Disaster may strike at any moment (man-made or natural).
It’s not enough to be physically prepared for these events. One must also be mentally ready to deal with the aftermath of the extreme event and experiences.
A survivalist is one who can stay calm under pressure. They are the type that can take in the experience, adapt, and remain mentally alert. This prevents more problems caused by an unhealthy mode of thinking.
Psychology is the study of the mind.
Wouldn’t this make sense to learn as part of your survival skills?
Survival Skills: Why Psychology Matters
Survivalists are able to handle situations through a mix of their mindfulness and physical resources.
It builds upon these five items which help you master psychology and conflict resolution:
- Identifying the source of the problem
- Looking beyond the incident
- Finding and requesting solutions
- Identifying the solutions that are viable
This goes right in line with observing, reasoning, and action. The staples of being a survivalist in any given situation.
Throughout all parts of the survivalist process when handling a situation there is an underlying need to understand one’s mind.
Fear and doubt are emotions which will disrupt your ability to adapt survival skills.
Our judgments become clouded and we often react to situations in an emotional manner. These emotional reactions can lead to further problems.
- Irrationally marching forward without thought when lost
- Panicking and improperly setting camp as night begins to fall
- Aggressive reactions to others which can divide the group
A clear mind increases your chance of survival — this is accomplished through the learning of psychology and self-reflection.
Here is a process/exercise to stay mindful during an intense experience:
- Assess the situation by taking a few moments to understand why things are happening and what resources you have to handle it.
- Observe the situation to collect data so you’re able to make a logical decision on how to react.
- Plan how the situation is handled along with the pros and cons of the reaction.
The mind wants to react when it feels that it’s in danger. Practice taking a moment for a breather and to analyze the situation. Doing so will stop you from gut reactions.
Find what works for you.
These five ways will bring you to a better understanding of your mind and how to best approach the situation without being irrational:
1. Deep breathing – This will give you a moment to take in the experience while also giving your brain additional oxygen to boost its abilities.
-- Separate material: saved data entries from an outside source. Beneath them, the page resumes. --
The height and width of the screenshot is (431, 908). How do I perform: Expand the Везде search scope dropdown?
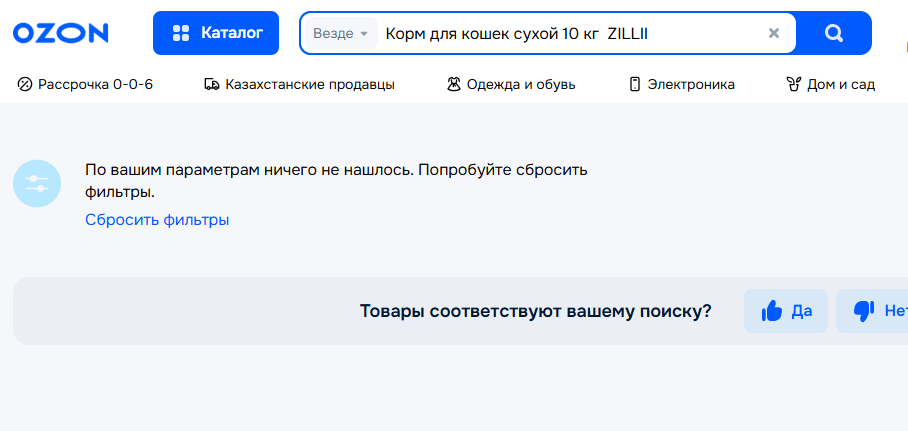341,34
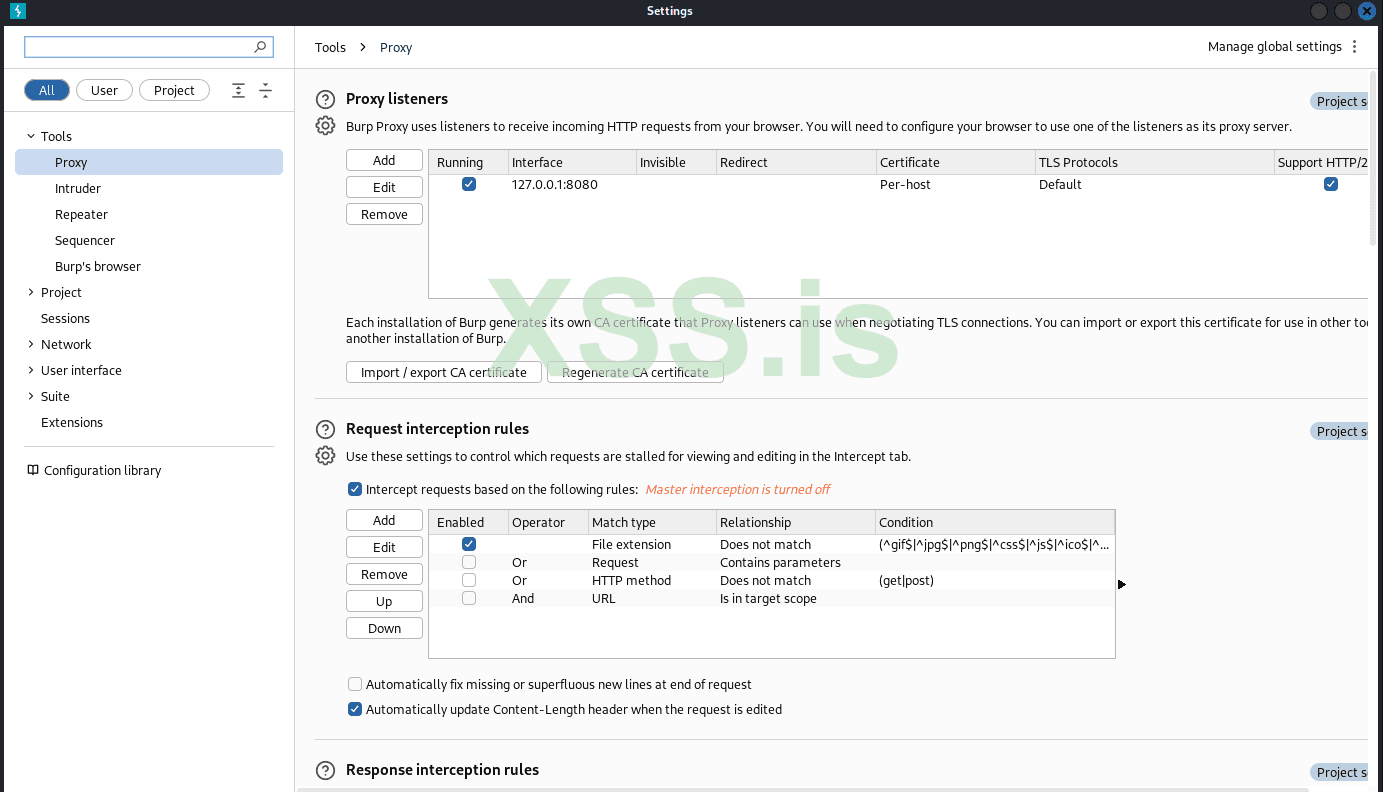Click help icon next to Response interception rules
The height and width of the screenshot is (792, 1383).
tap(325, 770)
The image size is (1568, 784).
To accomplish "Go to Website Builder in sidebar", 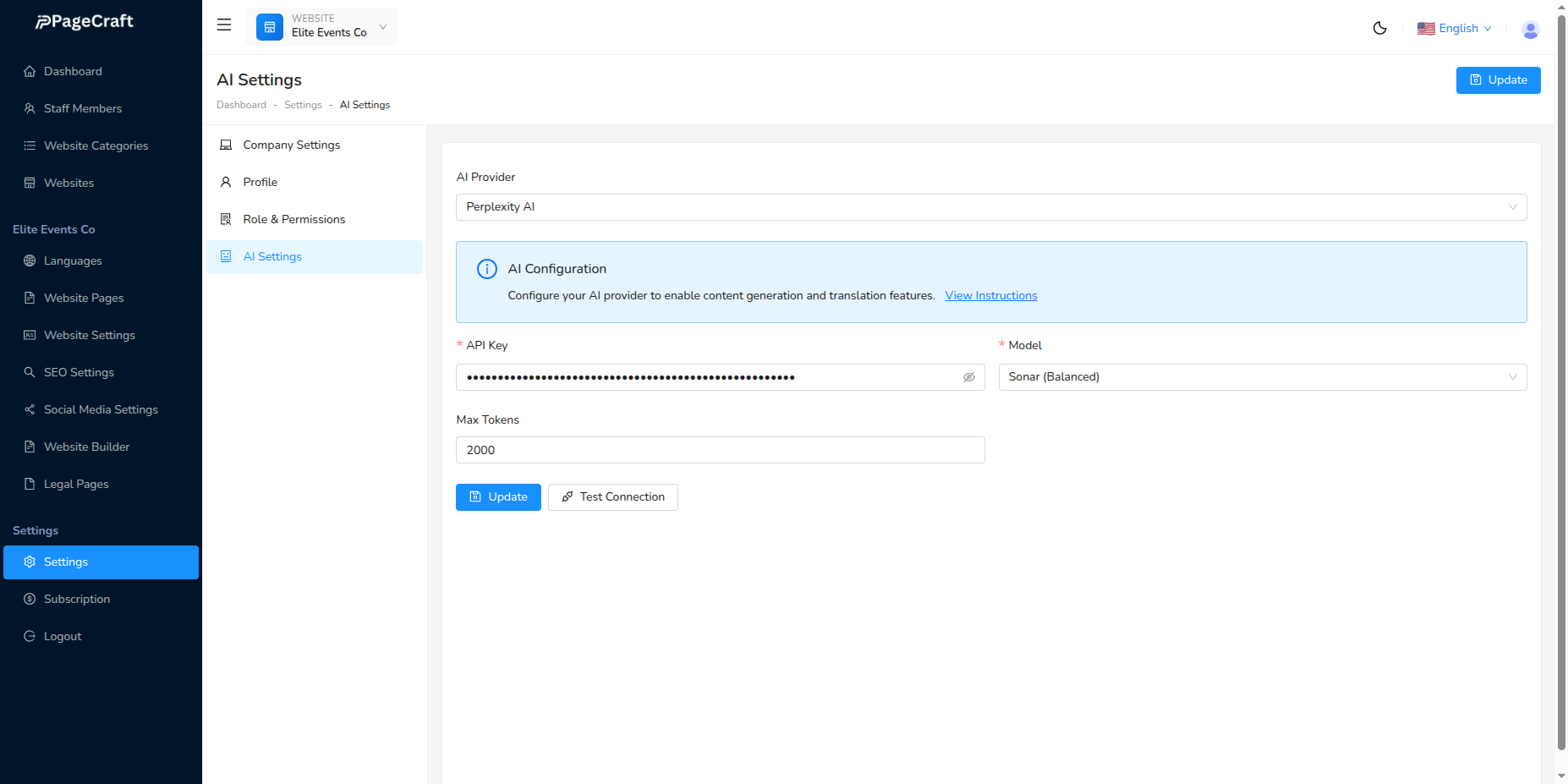I will click(x=86, y=447).
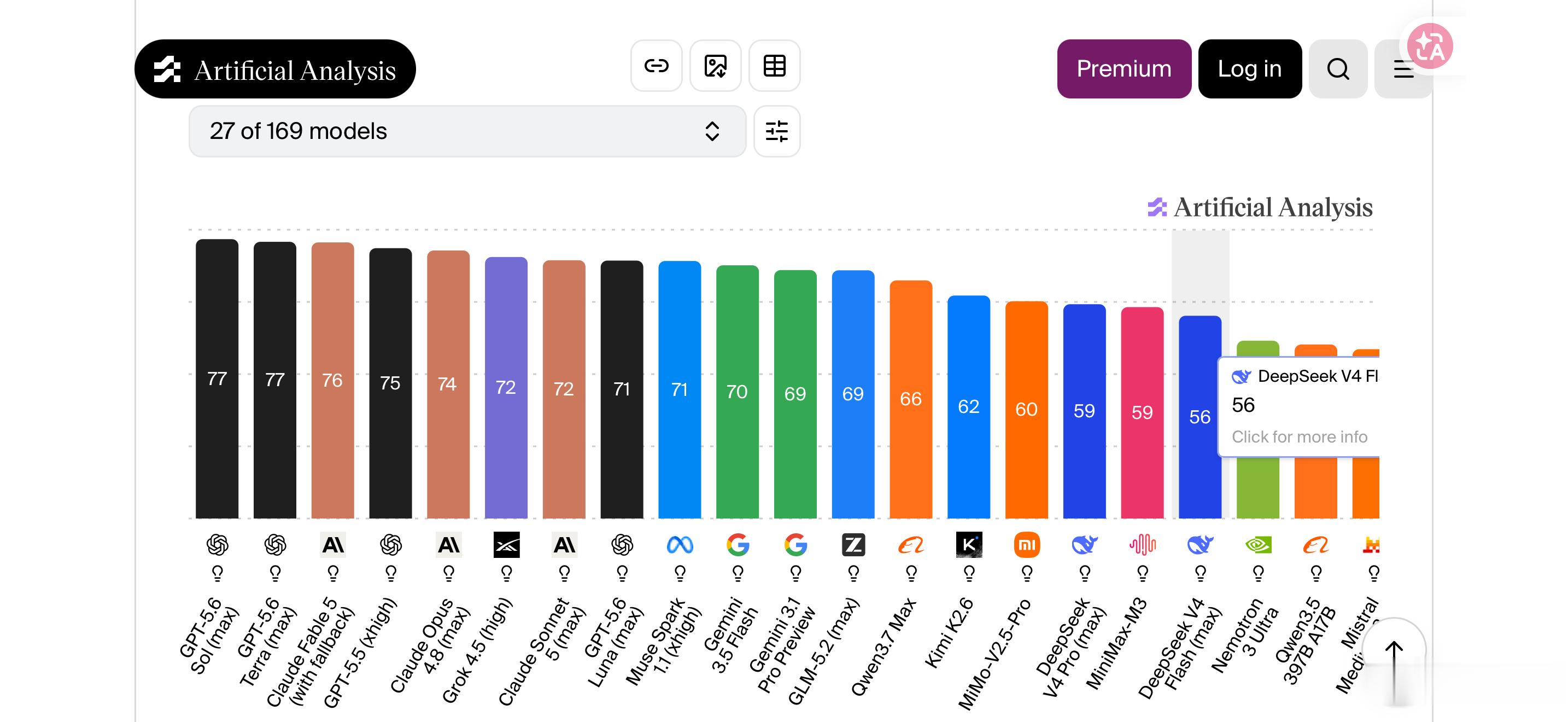Open the Premium page
1568x722 pixels.
click(x=1124, y=69)
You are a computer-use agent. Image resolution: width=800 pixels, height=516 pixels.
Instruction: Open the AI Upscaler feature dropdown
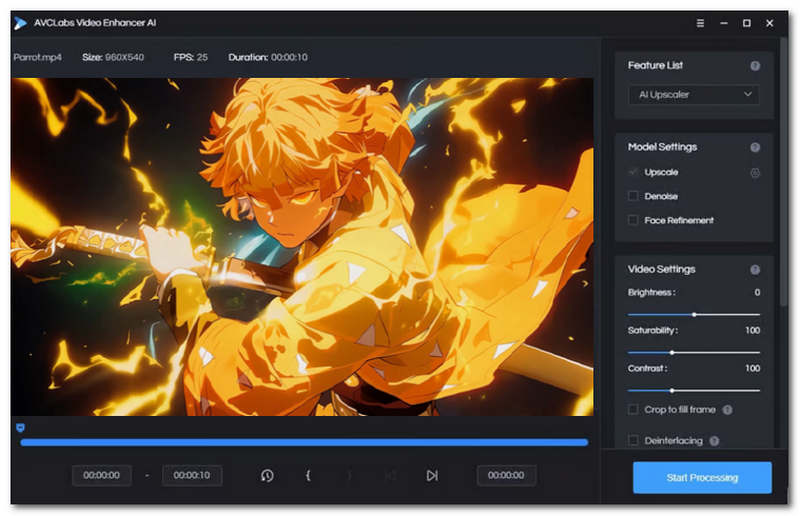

2. Meditation – a long-term change in how you process information. You don’t have to go spiritual – taking a few minutes of your day to reflect and put your mind at peace will do it just fine.
3. Mindful thinking – This is like meditation but instead of clearing your mind you’re maximizing your self-worth. Learning about yourself in this manner can help you keep calm throughout any situation because you know how you’ll react.
4. Writing – keeping a journal can be incredibly helpful for understanding survival skills. Reinforcing an idea by writing it down will place it in your long-term memory.
5. Discussion – be open to new ideas whether the survivalist is young or a seasoned individual. There are always new skills to learn which can help you in adapting to situations. Don’t close off since you never know what might help.
And going forward with all this…
Building Your Psychological Survival Skills
A survivalist cannot rely on book knowledge alone. You need to get out in the wilderness and place themselves into situations which will challenge their survival skills. Practice makes perfect, too.
Here are a few different ways to build your psychological survival skills:
- Practice Drills – Plan different scenarios for you (and your family) such as natural disasters, home invasion, and power outages. Make them intense but in a safe way; try to push the mental boundaries so you can later assess the faults in the reactions and ways to improve.
- Reading Others – Body language will tell a lot about a person (the same with their choice of words). Practice by having conversations and scenarios with other survivalists. Be observant to how they physical react to situations and confrontations. You can later use these observations to pick up on distress in yourself and others so that you may adapt to keep yourself (and others) calm.
- Hypnosis & Laughter – The mind is a complex organ which we’re still discovering. Researchers at Standford University School of Medicine has found some individuals are susceptible to hypnosis which can help keep an individual calm (it can also be practiced on yourself). Laughter, too, changes the way our brains function. Playfulness, even during an intense situation, can calm our body and minds — which will lead to better adaptation.
Your survival skills go beyond your physical resources. The mind needs sharpening as much as your tools.
Consider taking an online course on psychology and try adapting it to your survivalist lifestyle. It could save your life!